Judy Johnson, editor of The Times of Acadiana in Lafayette, La.: “Suicides are desperate acts by people who have spun out of control. How does covering their death bring any sort of closure to a community or shed any light on the prevention of future suicides?

“I don’t see the reporting of suicides, except in very narrowly defined areas, as necessary. They are usually very private acts; if they have been committed in a way that has made it difficult for the community to know about the act, then reporting it is the most basic invasion of privacy.

“The only suicides that should be reported as individual acts are those that are committed in a public space. Someone who jumps off a bridge must be mentioned in the paper, no matter what the time of day. They chose a public space, the public needs to know what happened.

“For instance, a mental patient at a local hospital jumps from a window into a hospital courtyard. The courtyard is almost completely enclosed. Don’t report it.

“A mental patient at a local hospital breaks free and makes her way to the front windows, jumping onto the sidewalk or courtyard in front of the hospital, in full view of anyone coming in or going out. Report it. But, keep it to a brief. Not a full story. Just the bare details.

#### EXERCISE TASKS
a) Rewrite the editor's remarks on reporting suicides, beginning at the words "Judy Johnson, editor" and stopping after "of future suicides?", with "desperate acts" replaced by "drastic acts".
b) Continue the editor's remarks on reporting suicides from the point where they stop.

Dataset records
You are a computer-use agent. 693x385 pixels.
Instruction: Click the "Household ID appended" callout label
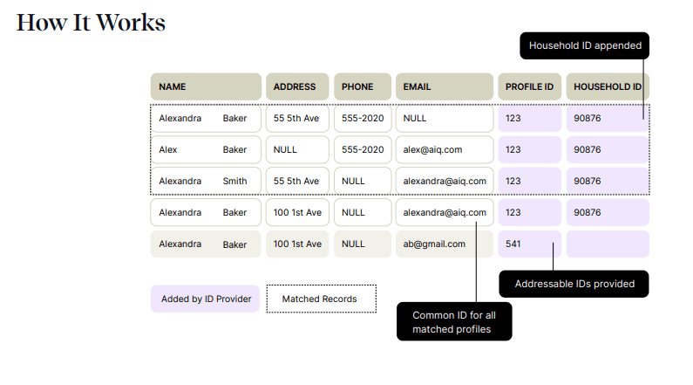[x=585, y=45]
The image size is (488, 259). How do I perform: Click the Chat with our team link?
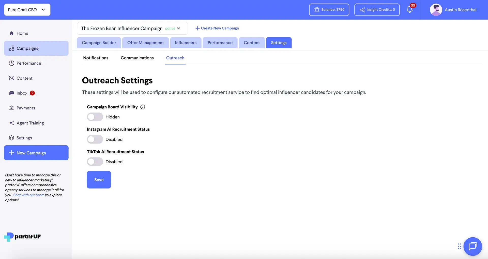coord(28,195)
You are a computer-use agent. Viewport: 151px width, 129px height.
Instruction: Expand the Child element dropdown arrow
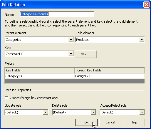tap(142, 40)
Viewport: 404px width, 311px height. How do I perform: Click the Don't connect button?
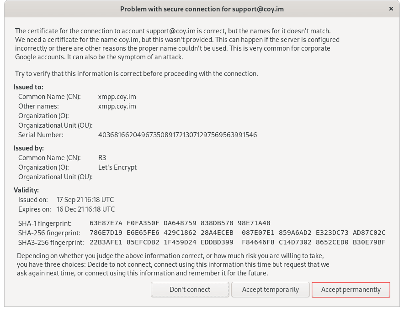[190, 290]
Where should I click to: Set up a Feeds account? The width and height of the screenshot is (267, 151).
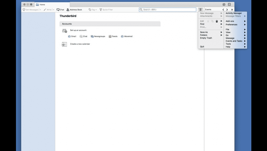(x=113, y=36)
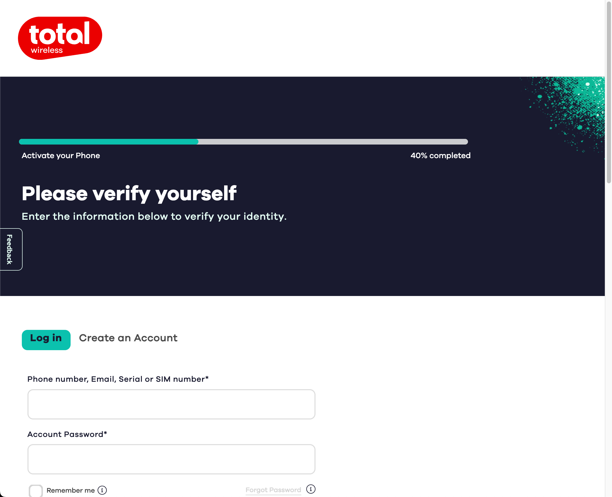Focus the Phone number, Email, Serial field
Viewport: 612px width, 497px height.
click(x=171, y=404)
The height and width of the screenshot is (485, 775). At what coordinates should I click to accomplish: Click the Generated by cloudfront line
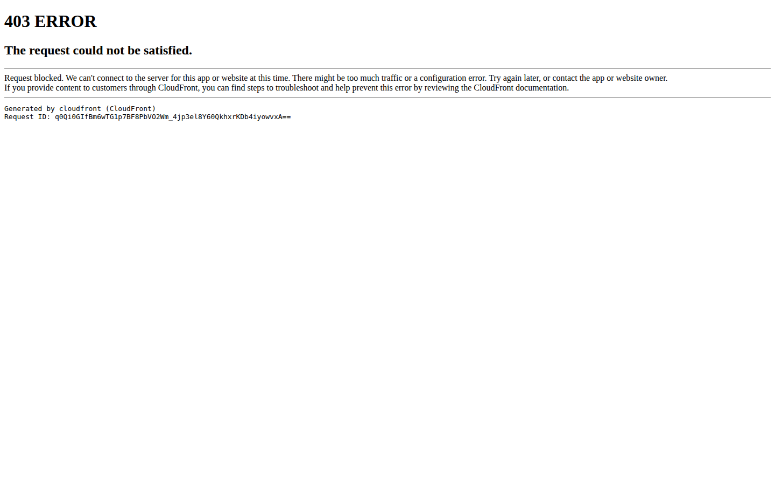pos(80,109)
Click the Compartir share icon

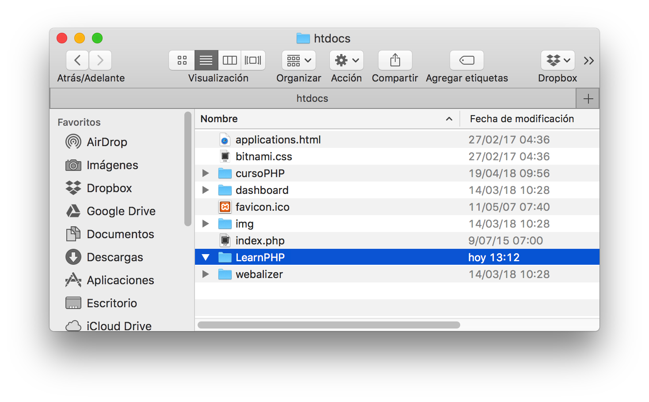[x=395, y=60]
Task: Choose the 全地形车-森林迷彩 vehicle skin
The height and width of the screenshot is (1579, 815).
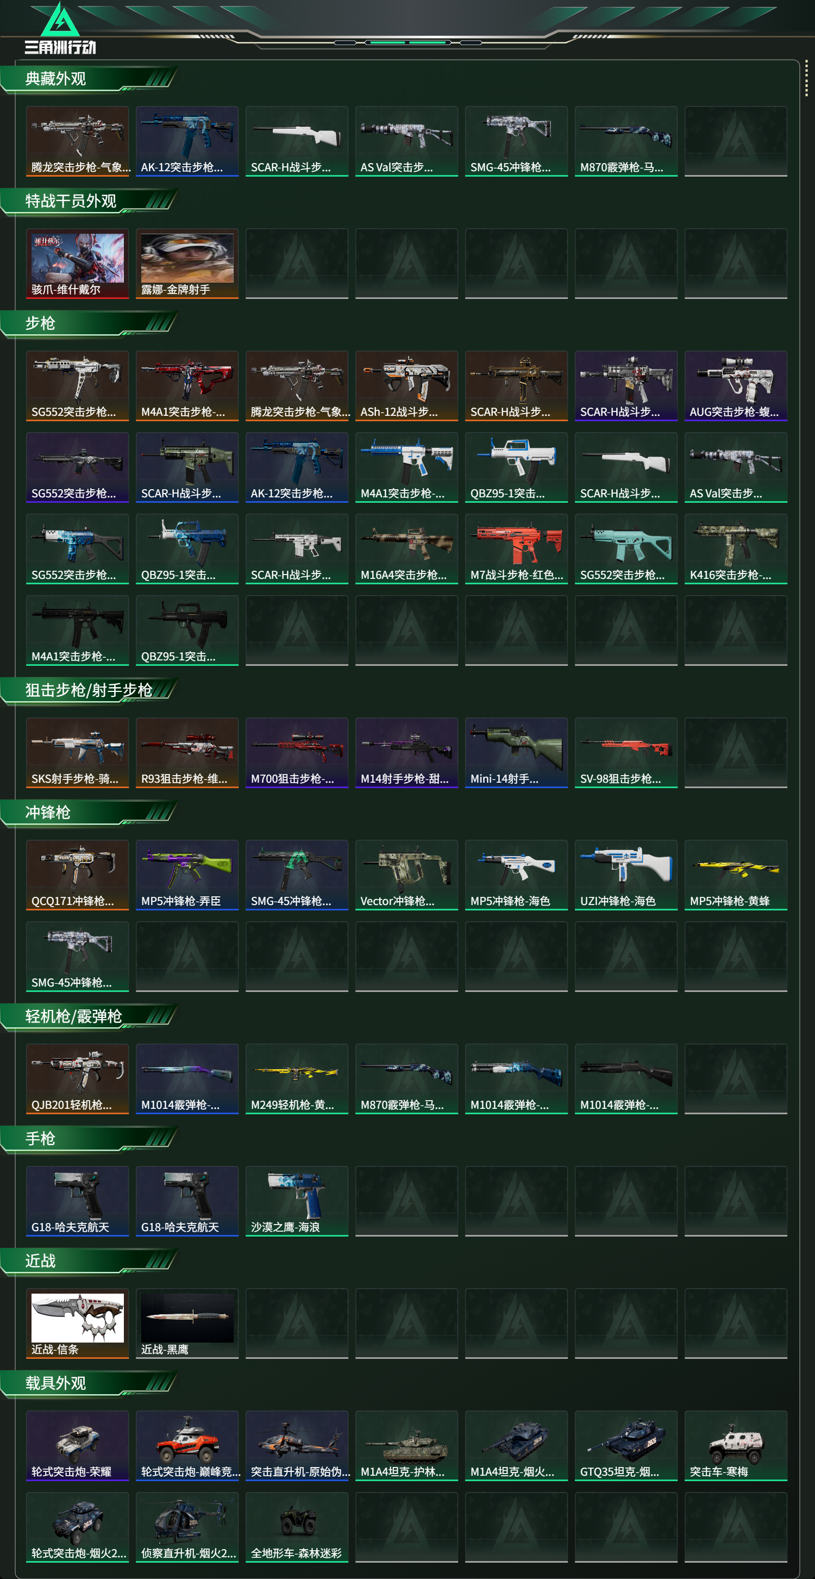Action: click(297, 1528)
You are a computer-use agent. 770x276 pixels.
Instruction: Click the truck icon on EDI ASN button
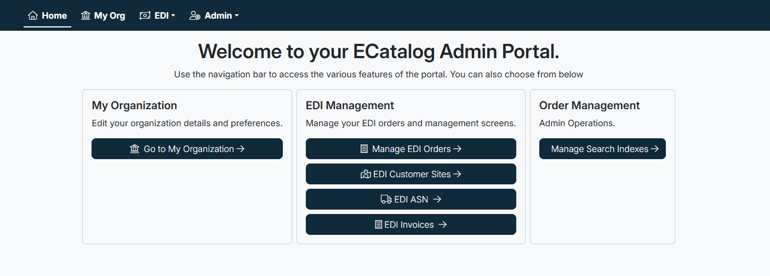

#### RESULTS OF THE EXERCISE
a)
Judy Johnson, editor of The Times of Acadiana in Lafayette, La.: “Suicides are drastic acts by people who have spun out of control. How does covering their death bring any sort of closure to a community or shed any light on the prevention of future suicides?

b)
“Suicide statistics are crucial to some stories, but details are usually far less crucial.
Reporting these is macabre and serves no purpose.

“My call: Don’t report suicides unless they occur in a very public space and can be observed by passers-by. One exception: Public figures. People whose lives are lived in public know that their deaths will also be public.”

Bill Meyer, publisher of the Marion County (Kan.) Record: “I’ve been in community journalism 55 years, and I’m certain that there’s no good way to handle this issue.

“We print the suicide in the news story, if the suicide was a newsworthy event. We do not publish cause of death in obituaries.

“We make no exceptions. The rule is for all. We don’t bend the rules for anyone. Last week I paid a speeding fine, and it’s in our police blotter column this week.”

Bob Estabrook, editor and publisher emeritus of The Lakeville (Ct.) Journal: “Policy on suicides probably caused me more worry than any other single subject during the 16 years I was editor and publisher of The Lakeville Journal, a weekly of 6,500 circulation (then) published in an extremely rural area of northwest Connecticut. After much thought I devised a few principles:

  1. Describing a death as suicide implies an awareness of motive I’m not sure any of us has. Even though a person may be found with a bullet in his head and revolver in his hand, we cannot be absolutely certain that in the millisecond after he pulled the trigger he did not change his mind. As I understand it, suicide is a major sin in the eyes of the Catholic Church. Therefore, ascribing suicide as a motive may tend to doom a person to purgatory in the eyes of the church.
  2. Therefore we avoided ‘suicide’ or ‘apparent suicide’ unless we could get the medical examiner (unlikely) or the State Police to say so. We did report that a person was found with a pistol beside him if the police report said that.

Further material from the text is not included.